Any of you guys wading in the morning? don't really want to be the only guy out there haha


----------



## reyangelo (May 28, 2014)

bjicehockey said:


> Any of you guys wading in the morning? don't really want to be the only guy out there haha


I'd have to say less people is better. I've had most of my catches when there were less people fishing the same area. Each morning I've been there (2 Mondays and 2 Tuesday mornings in April) there was at least 2 other people present fishing which is ideal. It gets busy / crowded usually between 1800-2200ET. Goodluck and hope this helps.


----------



## bjicehockey (Apr 11, 2014)

@reyangelo thanks


----------



## Gottagofishn (Nov 18, 2009)

Nice day on the water for you. Sounds like you handled things well. I do have a question though. Why de-scale a Saugeye? I filet them as I think most do. In that process the skin is removed so there is no need to de scale. If you have never tried it you should give it a shot. It not as messy as de scaling and gets rid of the skin. I'm sure there will be countless videos on YouTube. If you just like doing it that way more power to ya. I just mentioned it as an alternative.
Good fishing!
Al


----------



## MIGHTY (Sep 21, 2013)

I haven't been fishing for smallies as much lately and haven't been out to Big Walnut in a few weeks either. I made a post earlier in this thread and about a week later I stopped at the same spot on my way home from work again. I was about a 1/4 mile away from my truck fishing a deep rocky hole and I started hearing twigs snapping in the woods. I glanced over my shoulder a few times but didn't see anything. It was about 7:30pm and the sun was getting fairly low. The third time I looked over my shoulder I saw 2 guys quietly walking away from where I was. One had on a black hoody with his hood up and was carrying an AR-15. Turns out it was a .22 because I could hear them shooting it off about 15 minutes later down stream somewhere but it was pretty nerve racking turning around to see that.


----------



## reyangelo (May 28, 2014)

Gottagofishn (Al), your right. Less messy and time saving. I am trying to get better at how to fillet fish. These (Saugeye/Walleye) I usually de-scale, gut/clean, and remove head plus I always make sure to pull the cheeks (yummy).

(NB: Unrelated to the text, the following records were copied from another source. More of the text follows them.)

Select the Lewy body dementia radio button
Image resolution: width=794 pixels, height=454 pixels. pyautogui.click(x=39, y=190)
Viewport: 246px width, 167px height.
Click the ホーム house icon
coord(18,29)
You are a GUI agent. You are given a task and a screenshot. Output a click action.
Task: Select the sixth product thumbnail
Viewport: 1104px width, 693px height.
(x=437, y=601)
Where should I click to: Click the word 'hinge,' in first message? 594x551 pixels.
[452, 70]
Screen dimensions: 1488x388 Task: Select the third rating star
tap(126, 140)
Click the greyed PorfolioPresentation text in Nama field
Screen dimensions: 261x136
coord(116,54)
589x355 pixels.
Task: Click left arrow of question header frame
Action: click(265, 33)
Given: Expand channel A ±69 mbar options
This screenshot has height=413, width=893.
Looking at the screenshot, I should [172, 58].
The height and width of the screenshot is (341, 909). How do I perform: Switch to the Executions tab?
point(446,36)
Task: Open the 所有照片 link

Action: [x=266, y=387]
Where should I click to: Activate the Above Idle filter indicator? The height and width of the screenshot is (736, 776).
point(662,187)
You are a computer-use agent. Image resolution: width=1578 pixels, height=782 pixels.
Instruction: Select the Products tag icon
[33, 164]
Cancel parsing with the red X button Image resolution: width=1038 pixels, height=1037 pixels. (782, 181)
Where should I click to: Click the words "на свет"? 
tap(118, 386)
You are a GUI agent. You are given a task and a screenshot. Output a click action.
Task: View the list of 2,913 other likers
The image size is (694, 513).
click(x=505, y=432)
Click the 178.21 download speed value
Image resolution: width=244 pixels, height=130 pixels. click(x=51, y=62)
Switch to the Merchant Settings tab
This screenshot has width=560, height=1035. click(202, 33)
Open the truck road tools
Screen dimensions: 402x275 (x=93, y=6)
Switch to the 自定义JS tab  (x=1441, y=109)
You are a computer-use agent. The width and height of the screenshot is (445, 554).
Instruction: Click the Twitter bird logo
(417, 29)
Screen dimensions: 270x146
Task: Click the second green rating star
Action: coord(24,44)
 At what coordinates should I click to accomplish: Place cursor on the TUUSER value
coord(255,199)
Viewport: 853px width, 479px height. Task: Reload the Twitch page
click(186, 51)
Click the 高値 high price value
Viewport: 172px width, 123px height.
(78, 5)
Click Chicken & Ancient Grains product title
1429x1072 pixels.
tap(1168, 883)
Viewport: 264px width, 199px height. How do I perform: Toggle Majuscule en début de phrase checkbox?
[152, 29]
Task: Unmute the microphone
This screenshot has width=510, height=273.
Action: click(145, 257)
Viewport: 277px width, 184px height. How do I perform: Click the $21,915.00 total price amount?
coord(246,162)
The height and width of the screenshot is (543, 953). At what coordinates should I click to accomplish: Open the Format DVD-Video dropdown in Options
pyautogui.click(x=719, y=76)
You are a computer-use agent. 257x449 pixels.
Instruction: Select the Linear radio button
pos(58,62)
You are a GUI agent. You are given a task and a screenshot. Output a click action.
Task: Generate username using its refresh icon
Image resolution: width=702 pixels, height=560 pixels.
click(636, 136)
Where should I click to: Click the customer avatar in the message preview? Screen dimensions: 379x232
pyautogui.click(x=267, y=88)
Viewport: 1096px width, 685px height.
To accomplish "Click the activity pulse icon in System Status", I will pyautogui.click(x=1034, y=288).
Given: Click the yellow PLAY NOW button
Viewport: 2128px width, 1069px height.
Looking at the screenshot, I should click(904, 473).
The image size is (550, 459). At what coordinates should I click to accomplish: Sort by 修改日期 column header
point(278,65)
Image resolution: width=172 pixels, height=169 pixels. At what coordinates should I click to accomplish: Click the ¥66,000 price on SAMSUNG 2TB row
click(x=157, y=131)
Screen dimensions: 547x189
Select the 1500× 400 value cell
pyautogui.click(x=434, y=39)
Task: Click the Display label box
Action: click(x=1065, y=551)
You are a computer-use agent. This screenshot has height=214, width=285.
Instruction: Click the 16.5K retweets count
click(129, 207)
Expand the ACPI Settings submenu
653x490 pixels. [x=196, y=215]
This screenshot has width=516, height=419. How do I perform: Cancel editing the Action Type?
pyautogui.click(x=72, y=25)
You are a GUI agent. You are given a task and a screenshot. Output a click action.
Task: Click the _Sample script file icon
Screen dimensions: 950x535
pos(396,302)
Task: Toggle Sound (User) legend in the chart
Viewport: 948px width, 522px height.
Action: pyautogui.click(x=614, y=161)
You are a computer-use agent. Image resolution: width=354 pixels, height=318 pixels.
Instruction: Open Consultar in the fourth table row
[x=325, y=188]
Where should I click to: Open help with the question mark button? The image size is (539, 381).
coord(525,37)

05/04 Update: Big Walnut is getting slower for me now (one 20 minute session); But Hoover has picked up. Caught 15 Crappie (two 9.5 and rest were 11-13 inches) and a nice size Cat. North end. Hope today's rain gets them moving. Goodluck and Tight Lines.


----------



## reyangelo (May 28, 2014)

05/05 Update: Hoover still hitting hard. Today caught ~40 Crappie, 3 White Bass, and 3 Perch (didn't know they had Perch up there which threw me off). I ended up keeping 15 Crappie over 11+ inches and a White Bass. Will probably not fish for about 7 days due to personal travel, but I'd say the Crappie run is on


----------



## bjicehockey (Apr 11, 2014)

Wading?


----------



## reyangelo (May 28, 2014)

bjicehockey said:


> Wading?


Yes, Wading. Although be careful on the mudslides after it rains or if it is wet. I slipped on a slope (slid down ~10ft) and ended up breaking 2 of my Fenwick rods


----------



## bjicehockey (Apr 11, 2014)

Wow man! In the creek or man lake?


----------



## reyangelo (May 28, 2014)

Clarification; slipped on my way to an area within Hoover. I don't want to provide too many details but it is a short land walk thru dense trees. Since it rained, when I walked thru the trees there is a slope i slipped on. When it is dry it is very feasible, but since it was wet I slid down. Didn't get hurt bad but broke 2 rods on my way down. I was wading off into the water but only a few feet out (up to 3 FOW). BE CAREFUL!!! I took water couple times wading at Maumee and once at Big Walnut night fishing, it is not fun. Some of these drops are not visible. Stay safe. Goodluck and Tight Lines


----------



## bjicehockey (Apr 11, 2014)

Ohh!! I see well I'm glad you didn't brake yourself and to you also!!


----------



## busterbrown (Apr 14, 2015)

reyangelo said:


> 05/05 Update: Hoover still hitting hard. Today caught ~40 Crappie, 3 White Bass, and 3 Perch (didn't know they had Perch up there which threw me off). I ended up keeping 15 Crappie over 11+ inches and a White Bass. Will probably not fish for about 7 days due to personal travel, but I'd say the Crappie run is on


Not very familiar with Hoover where would be a good place to find crappie like that? Any help would be greatly appreciated going to go there with my wife the weekend, her first trip out on our new pontoon
What were you using, how did you catch them


----------



## OrangeMilk (Oct 13, 2012)

busterbrown said:


> Not very familiar with Hoover where would be a good place to find crappie like that? Any help would be greatly appreciated going to go there with my wife the weekend, her first trip out on our new pontoon


I'm BEGGING the wife to head out there with me on Saturday as well, she not the outdoors type and hates the boat, mostly because it is parked in the back yard. Behind the privacy fence and no visable form anywhere, but she still hates it being there.


----------



## reyangelo (May 28, 2014)

busterbrown said:


> Not very familiar with Hoover where would be a good place to find crappie like that? Any help would be greatly appreciated going to go there with my wife the weekend, her first trip out on our new pontoon
> What were you using, how did you catch them


BusterBrown, I cannot provide specifics aside from North End Hoover Galena area  

Also, I had utilized Bass minnows at ~3-6 FOW under bobber. I took 48 minnows and caught ~46 fish (i dropped 2 minnows), but have heard some folks catch them on small jigs too. This week and next week should be really good. Hope this helps. Pontoons are nice. Goodluck!


----------



## mrgberry2 (Apr 9, 2013)

reyangelo said:


> BusterBrown, I cannot provide specifics aside from North End Hoover Galena area
> 
> Also, I had utilized Bass minnows at ~3-6 FOW under bobber. I took 48 minnows and caught ~46 fish (i dropped 2 minnows), but have heard some folks catch them on small jigs too. This week and next week should be really good. Hope this helps. Pontoons are nice. Goodluck!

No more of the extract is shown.